**TEXT EXCERPT:**
I met a interesting issue when I used nvidia-docker on centOS system,
when I run
nvidia-docker run --rm docker.io/nvidia/cuda:10.0-base-ubuntu16.04 nvidia-smi
I get
container_linux.go:247: starting container process caused "exec: "nvidia-smi": executable file not found in $PATH"
/usr/bin/docker-current: Error response from daemon: oci runtime error: container_linux.go:247: starting container process caused "exec: "nvidia-smi": executable file not found in $PATH".
but when I run
nvidia-docker run --rm docker.io/nvidia/cuda:9.0-base-ubuntu16.04 nvidia-smi
everything is ok
Fri Feb 15 11:29:52 2019
+-----------------------------------------------------------------------------+
| NVIDIA-SMI 410.78 Driver Version: 410.78 CUDA Version: 10.0 |
|-------------------------------+----------------------+----------------------+
| GPU Name Persistence-M| Bus-Id Disp.A | Volatile Uncorr. ECC |
| Fan Temp Perf Pwr:Usage/Cap| Memory-Usage | GPU-Util Compute M. |
|===============================+======================+======================|
| 0 GeForce GTX 108... Off | 00000000:04:00.0 Off | N/A |
| 23% 31C P2 53W / 250W | 1605MiB / 11178MiB | 0% Default |
+-------------------------------+----------------------+----------------------+
| 1 GeForce GTX 108... Off | 00000000:05:00.0 Off | N/A |
| 23% 23C P8 15W / 250W | 1315MiB / 11178MiB | 0% Default |
+-------------------------------+----------------------+----------------------+
| 2 GeForce GTX 108... Off | 00000000:08:00.0 Off | N/A |
| 23% 23C P8 15W / 250W | 1315MiB / 11178MiB | 0% Default |
+-------------------------------+----------------------+----------------------+
| 3 GeForce GTX 108... Off | 00000000:09:00.0 Off | N/A |
| 23% 28C P8 15W / 250W | 1315MiB / 11178MiB | 0% Default |
+-------------------------------+----------------------+----------------------+
| 4 GeForce GTX 108... Off | 00000000:85:00.0 Off | N/A |
| 23% 27C P8 15W / 250W | 1315MiB / 11178MiB | 0% Default |
+-------------------------------+----------------------+----------------------+
| 5 GeForce GTX 108... Off | 00000000:86:00.0 Off | N/A |
| 23% 25C P8 15W / 250W | 1315MiB / 11178MiB | 0% Default |
+-------------------------------+----------------------+----------------------+
| 6 GeForce GTX 108... Off | 00000000:89:00.0 Off | N/A |
| 23% 27C P8 15W / 250W | 1315MiB / 11178MiB | 0% Default |
+-------------------------------+----------------------+----------------------+
| 7 GeForce GTX 108... Off | 00000000:8A:00.0 Off | N/A |
| 23% 23C P8 15W / 250W | 1315MiB / 11178MiB | 0% Default |
+-------------------------------+----------------------+----------------------+
+-----------------------------------------------------------------------------+
| Processes: GPU Memory |
| GPU PID Type Process name Usage |
|=============================================================================|
+-----------------------------------------------------------------------------+
why???

(Word and item position data)
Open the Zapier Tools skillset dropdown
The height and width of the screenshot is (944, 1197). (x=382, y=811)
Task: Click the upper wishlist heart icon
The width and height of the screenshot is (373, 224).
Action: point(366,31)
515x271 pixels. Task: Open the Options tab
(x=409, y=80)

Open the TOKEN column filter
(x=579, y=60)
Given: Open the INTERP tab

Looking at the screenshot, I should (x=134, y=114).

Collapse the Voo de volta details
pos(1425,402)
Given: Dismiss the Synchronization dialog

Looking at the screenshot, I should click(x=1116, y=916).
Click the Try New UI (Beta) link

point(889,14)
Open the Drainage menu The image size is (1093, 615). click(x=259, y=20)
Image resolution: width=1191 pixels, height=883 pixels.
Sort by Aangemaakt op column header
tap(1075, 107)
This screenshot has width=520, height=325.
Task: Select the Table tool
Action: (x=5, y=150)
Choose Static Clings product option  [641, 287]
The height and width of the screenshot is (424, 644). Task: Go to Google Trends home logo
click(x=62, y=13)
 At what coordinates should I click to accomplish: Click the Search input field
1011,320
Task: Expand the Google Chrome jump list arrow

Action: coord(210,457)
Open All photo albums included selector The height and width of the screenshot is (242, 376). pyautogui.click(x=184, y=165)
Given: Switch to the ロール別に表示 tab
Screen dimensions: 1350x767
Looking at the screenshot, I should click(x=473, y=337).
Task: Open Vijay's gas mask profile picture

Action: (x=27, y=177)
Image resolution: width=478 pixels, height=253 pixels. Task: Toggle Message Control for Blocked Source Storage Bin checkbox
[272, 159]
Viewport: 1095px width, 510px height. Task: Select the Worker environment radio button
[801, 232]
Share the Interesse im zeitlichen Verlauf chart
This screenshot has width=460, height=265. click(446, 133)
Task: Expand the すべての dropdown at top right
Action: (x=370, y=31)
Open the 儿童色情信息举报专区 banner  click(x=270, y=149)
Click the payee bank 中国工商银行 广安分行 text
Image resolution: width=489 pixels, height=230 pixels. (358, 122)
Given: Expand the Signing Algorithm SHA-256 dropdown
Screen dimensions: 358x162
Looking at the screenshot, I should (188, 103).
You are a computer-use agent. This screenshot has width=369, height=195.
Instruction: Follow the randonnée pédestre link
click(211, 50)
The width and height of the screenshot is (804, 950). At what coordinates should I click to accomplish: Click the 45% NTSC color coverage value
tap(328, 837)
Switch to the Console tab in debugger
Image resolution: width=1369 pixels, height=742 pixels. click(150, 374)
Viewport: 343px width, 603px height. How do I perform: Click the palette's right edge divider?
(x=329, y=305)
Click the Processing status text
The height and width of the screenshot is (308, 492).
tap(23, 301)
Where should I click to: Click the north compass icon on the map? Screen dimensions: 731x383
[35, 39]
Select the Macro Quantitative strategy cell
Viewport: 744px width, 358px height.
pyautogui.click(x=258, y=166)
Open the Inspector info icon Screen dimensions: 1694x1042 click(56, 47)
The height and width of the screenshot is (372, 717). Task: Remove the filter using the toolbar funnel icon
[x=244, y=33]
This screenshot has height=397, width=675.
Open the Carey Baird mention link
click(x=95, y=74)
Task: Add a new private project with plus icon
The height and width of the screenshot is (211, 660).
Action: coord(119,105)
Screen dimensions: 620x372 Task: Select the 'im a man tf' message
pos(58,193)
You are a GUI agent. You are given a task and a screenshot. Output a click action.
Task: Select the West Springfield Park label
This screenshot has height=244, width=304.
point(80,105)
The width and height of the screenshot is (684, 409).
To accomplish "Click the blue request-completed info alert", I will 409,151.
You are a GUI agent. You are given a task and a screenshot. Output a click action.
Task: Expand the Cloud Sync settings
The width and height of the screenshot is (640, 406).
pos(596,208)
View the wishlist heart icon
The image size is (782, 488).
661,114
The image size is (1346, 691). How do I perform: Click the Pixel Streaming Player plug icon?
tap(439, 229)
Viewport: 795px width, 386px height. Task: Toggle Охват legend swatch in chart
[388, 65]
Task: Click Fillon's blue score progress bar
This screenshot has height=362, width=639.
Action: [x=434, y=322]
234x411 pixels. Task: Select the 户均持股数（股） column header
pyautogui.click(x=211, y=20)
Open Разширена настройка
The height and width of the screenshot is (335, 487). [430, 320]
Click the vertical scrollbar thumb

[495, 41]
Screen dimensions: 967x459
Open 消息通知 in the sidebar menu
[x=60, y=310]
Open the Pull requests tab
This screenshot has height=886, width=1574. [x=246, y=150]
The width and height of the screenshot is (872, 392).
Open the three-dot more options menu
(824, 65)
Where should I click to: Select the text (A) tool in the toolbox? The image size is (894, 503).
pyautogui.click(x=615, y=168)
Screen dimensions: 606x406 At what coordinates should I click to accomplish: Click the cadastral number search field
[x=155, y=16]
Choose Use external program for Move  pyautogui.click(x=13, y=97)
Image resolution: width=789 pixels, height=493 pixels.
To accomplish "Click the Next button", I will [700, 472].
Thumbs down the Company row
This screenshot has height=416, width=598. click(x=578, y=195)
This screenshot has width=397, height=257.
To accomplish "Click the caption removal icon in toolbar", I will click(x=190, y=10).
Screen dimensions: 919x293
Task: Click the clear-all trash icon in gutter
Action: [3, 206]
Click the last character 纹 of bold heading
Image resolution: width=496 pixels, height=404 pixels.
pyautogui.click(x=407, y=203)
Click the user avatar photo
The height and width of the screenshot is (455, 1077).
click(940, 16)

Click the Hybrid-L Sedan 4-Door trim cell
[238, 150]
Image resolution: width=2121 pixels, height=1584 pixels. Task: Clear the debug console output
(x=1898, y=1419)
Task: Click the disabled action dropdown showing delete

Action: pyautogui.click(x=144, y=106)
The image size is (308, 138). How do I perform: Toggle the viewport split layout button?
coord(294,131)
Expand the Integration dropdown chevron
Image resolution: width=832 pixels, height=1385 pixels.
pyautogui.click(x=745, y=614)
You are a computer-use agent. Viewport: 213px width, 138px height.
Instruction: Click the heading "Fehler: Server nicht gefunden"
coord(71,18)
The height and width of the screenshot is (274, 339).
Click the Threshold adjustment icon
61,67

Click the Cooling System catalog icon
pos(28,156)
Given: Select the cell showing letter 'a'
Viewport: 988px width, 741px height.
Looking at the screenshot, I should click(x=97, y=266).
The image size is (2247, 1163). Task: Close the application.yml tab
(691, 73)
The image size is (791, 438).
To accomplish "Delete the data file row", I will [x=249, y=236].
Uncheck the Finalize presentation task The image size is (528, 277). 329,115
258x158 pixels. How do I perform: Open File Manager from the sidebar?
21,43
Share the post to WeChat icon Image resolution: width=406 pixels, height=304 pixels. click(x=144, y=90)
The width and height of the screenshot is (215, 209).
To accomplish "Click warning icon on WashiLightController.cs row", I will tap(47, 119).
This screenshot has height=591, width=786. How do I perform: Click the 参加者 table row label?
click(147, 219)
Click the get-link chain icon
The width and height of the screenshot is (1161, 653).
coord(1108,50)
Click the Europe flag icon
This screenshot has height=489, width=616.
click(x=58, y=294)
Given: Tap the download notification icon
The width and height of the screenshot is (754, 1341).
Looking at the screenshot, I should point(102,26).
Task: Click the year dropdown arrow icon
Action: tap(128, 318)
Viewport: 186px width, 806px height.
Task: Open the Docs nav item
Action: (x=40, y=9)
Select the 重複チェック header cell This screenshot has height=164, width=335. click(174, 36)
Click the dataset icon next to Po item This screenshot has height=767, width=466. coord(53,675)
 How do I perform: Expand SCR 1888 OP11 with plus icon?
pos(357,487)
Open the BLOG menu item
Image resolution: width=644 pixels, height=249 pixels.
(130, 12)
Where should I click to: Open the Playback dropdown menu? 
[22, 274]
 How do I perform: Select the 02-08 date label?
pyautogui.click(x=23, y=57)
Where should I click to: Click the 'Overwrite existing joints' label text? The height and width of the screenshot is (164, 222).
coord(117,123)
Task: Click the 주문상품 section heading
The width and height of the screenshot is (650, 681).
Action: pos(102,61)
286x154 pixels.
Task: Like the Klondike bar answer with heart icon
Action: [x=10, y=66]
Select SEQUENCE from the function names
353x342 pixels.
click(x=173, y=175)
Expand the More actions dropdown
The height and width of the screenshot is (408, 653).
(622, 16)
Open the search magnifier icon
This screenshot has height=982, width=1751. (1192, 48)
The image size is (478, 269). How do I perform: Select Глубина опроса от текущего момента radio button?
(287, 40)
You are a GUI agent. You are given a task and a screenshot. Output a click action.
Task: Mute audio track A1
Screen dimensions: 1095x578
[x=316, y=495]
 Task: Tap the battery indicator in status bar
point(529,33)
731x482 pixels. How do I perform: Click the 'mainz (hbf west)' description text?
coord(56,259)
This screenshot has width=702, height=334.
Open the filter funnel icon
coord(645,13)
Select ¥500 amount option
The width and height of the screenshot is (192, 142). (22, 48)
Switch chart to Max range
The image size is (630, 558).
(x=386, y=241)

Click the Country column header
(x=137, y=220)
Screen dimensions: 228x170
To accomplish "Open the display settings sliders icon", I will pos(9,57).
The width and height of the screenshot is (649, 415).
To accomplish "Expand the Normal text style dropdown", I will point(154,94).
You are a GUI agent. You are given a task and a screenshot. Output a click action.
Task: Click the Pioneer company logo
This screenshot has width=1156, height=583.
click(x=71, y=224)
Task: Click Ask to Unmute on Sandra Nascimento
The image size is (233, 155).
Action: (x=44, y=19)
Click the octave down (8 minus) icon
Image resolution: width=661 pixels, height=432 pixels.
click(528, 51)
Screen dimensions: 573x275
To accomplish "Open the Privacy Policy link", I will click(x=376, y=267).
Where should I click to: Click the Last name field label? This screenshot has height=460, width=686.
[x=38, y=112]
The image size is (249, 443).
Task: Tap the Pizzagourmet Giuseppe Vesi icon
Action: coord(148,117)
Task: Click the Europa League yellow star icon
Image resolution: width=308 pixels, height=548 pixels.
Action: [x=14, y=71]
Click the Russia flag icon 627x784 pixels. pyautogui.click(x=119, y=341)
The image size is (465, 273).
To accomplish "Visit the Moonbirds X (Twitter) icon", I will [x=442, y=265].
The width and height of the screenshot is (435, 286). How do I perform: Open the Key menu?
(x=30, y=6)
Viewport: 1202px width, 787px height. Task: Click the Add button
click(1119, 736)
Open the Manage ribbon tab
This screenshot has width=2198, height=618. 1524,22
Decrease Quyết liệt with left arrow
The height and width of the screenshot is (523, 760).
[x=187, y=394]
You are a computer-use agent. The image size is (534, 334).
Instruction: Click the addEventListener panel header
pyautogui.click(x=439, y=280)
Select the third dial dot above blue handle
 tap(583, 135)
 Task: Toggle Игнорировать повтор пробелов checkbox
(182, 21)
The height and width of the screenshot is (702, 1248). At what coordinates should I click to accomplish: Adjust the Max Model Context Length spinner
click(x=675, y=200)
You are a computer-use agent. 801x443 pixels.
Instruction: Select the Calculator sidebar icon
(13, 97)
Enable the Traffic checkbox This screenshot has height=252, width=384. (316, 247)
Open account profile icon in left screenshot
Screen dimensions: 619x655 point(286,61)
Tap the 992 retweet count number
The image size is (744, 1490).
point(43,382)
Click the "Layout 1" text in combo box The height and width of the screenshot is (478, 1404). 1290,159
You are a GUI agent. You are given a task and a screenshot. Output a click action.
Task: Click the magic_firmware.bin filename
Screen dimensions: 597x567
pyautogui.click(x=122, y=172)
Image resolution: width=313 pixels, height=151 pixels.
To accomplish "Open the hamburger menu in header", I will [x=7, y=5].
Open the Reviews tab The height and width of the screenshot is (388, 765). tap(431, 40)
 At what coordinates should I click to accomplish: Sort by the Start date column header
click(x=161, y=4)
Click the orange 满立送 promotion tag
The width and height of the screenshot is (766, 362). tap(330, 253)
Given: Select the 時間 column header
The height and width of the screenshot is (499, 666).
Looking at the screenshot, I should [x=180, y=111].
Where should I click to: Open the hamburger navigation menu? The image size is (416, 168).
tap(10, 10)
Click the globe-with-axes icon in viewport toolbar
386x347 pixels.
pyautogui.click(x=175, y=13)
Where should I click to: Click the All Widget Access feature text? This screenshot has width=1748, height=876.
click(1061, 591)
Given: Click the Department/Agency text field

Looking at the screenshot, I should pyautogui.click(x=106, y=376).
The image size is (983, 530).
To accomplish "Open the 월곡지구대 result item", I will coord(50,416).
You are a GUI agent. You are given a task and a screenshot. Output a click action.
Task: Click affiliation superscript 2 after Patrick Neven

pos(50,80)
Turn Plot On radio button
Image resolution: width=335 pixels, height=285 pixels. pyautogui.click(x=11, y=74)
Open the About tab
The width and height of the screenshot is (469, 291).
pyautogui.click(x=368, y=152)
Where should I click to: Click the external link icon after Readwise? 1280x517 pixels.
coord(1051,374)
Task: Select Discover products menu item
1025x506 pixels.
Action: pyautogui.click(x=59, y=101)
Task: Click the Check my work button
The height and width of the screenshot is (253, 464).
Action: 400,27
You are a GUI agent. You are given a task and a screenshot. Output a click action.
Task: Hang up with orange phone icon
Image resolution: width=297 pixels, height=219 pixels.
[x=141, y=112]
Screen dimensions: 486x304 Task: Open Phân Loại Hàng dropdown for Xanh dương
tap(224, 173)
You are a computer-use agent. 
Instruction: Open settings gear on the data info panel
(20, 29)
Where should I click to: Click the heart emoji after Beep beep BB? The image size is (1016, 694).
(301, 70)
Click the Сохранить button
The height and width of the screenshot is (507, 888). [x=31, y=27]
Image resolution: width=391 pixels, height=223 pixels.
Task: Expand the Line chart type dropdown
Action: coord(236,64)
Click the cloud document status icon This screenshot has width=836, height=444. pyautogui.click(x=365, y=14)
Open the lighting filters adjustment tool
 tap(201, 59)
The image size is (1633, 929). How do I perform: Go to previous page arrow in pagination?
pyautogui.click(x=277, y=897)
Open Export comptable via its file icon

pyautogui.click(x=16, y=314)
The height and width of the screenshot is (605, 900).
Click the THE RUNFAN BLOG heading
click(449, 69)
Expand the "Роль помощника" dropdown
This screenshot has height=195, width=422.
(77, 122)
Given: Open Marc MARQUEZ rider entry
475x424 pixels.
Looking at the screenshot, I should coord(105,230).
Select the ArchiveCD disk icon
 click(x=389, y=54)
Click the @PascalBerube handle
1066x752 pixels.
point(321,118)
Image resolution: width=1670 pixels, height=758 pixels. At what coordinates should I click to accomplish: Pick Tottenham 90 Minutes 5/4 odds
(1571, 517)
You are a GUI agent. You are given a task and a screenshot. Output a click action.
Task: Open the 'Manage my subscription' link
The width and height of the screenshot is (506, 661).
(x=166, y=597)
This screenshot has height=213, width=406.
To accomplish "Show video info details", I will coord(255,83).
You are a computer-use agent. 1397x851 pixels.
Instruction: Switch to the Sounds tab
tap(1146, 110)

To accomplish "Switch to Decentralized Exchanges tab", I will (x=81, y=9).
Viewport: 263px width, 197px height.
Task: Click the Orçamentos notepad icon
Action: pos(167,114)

**WORK TO BE COMPLETED:**
Please continue the forum post about the nvidia-docker error, picking up after its final line.

**FINAL ANSWER:**
Which version of nvidia-docker are you using?
At the moment, the cuda:10-base image is incompatible with the original version of nvidia-docker. You will need to upgrade to nvidia-docker2 in order to run containers based on the cuda:10-base images.
The underlying cause for this is the removal of setting the LD_LIBRARY_PATH in the base image, as it is no longer necessary with nvidia-docker2. With the original version of nvidia-docker, the requirement to set LD_LIBRARY_PATH in the base image tended to cause many problems / confusion due to people overriding this variable (either in their own docker file or at runtime) and causing things to break. Setting this variable was deprecated in cuda:9 and removed in cuda:10.
From the official wiki page for nvidia-docker:
https://github.com/NVIDIA/nvidia-docker/wiki/Frequently-Asked-Questions#why-arent-cuda-10-images-working-with-nvidia-docker-v1
@klueska Thanks for your relevant suggestion, after I update to nvidia-docker2, everything goes well.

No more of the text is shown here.